Blog Post

“While some little ones seem to easily develop an intense emotional attachment to others, it’s usually between 3 and 6 years old that children experience their first love. It’s an important period in terms of finding their personal identity, during which they want to do everything like their parents and other adults around them, and love is no exception. Children are surrounded by people who live and are happy as a couple: their parents or relatives, and if it’s not the case, the fairytales characters where the story always ends with “They got married, had many children and lived happily ever after” certainly play that role very well. Kids then want to replicate that ideal of happiness. Children’s love stories can also meet a need for appreciation and gratification.

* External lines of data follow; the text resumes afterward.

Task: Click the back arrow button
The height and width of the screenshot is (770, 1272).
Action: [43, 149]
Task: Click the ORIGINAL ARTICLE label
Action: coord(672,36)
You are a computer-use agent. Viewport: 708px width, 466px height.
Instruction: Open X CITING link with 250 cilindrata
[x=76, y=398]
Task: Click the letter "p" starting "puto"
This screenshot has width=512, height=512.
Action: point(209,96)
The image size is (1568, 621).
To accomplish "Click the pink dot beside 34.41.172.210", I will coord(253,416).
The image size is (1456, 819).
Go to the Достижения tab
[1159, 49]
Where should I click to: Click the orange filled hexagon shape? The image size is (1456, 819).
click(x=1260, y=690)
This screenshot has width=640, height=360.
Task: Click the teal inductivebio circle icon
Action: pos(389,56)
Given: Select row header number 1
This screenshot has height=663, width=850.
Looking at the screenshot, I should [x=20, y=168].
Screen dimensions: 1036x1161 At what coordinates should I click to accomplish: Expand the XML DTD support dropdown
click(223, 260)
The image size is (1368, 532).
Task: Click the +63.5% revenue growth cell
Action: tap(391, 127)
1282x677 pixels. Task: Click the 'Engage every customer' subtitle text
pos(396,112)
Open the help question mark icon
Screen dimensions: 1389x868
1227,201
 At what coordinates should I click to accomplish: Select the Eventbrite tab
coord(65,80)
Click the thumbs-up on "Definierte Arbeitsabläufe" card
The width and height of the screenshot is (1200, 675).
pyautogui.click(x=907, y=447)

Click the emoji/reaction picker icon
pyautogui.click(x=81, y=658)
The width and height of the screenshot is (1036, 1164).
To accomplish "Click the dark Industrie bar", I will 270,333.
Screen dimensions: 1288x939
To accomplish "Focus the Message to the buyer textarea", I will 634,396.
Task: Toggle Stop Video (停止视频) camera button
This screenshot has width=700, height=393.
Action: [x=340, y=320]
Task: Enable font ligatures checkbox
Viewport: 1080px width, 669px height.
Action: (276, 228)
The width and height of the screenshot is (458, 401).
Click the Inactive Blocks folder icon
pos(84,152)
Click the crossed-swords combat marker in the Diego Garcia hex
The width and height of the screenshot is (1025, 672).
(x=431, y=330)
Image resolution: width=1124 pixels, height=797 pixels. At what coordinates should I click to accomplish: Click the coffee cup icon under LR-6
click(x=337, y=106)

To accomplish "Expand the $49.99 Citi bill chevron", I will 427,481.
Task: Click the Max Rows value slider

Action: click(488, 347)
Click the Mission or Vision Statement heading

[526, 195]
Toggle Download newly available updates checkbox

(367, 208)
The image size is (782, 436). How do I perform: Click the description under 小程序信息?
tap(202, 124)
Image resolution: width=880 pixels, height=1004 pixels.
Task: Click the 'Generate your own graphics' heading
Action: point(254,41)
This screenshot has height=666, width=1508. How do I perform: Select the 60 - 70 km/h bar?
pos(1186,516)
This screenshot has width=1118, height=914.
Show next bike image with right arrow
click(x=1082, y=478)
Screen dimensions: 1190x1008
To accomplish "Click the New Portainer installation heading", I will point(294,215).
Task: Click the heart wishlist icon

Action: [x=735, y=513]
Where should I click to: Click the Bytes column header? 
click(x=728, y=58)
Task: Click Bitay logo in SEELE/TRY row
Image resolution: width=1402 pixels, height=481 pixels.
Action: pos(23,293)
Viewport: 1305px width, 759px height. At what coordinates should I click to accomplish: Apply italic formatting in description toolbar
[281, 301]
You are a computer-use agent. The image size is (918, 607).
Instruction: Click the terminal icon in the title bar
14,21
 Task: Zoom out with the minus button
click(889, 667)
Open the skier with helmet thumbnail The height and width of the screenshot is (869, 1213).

Feeling important to someone, getting compliments, special attention, hugs, and kisses can prompt a child to have a sweetheart. For others, a very special bond is created between two kids from the very first time they meet. It’s something we can’t really explain and that makes them inseparable.”

 

I wanted to break away from the general idea of love within couples and explore a different kind of love relationship. I know how much I love my mom so I started to look into it and found this excerpt. I was immediately hooked by this idea of the development of love. It wasn’t exactly what I was looking for, but I was so excited when I found it. I love the intention of this article, and think they delivered the message in a very understandable way. This quote talks about how important the first love of a child is. The love they observe from their parents or surrounding people sets the expectations for most of their later relationships. The article talks about how children try to replicate the kind of happiness that is exemplified to them in their early years. I appreciate how relatable this article is because I have worked with a lot of children and can see how greatly they can be influenced at those youth ages. Then, this paper goes into talking about how affection is such a reward for children. They crave attention, compliments, hugs, and kisses, all of which are encompassed by love. This medium was definitely my favorite to explore because I find psychology, especially in the developmental field, incredibly purposeful and I love learning about it. I most likely wouldn’t have found this article without the push of this project, so I am super grateful I got to do some of my own exploring.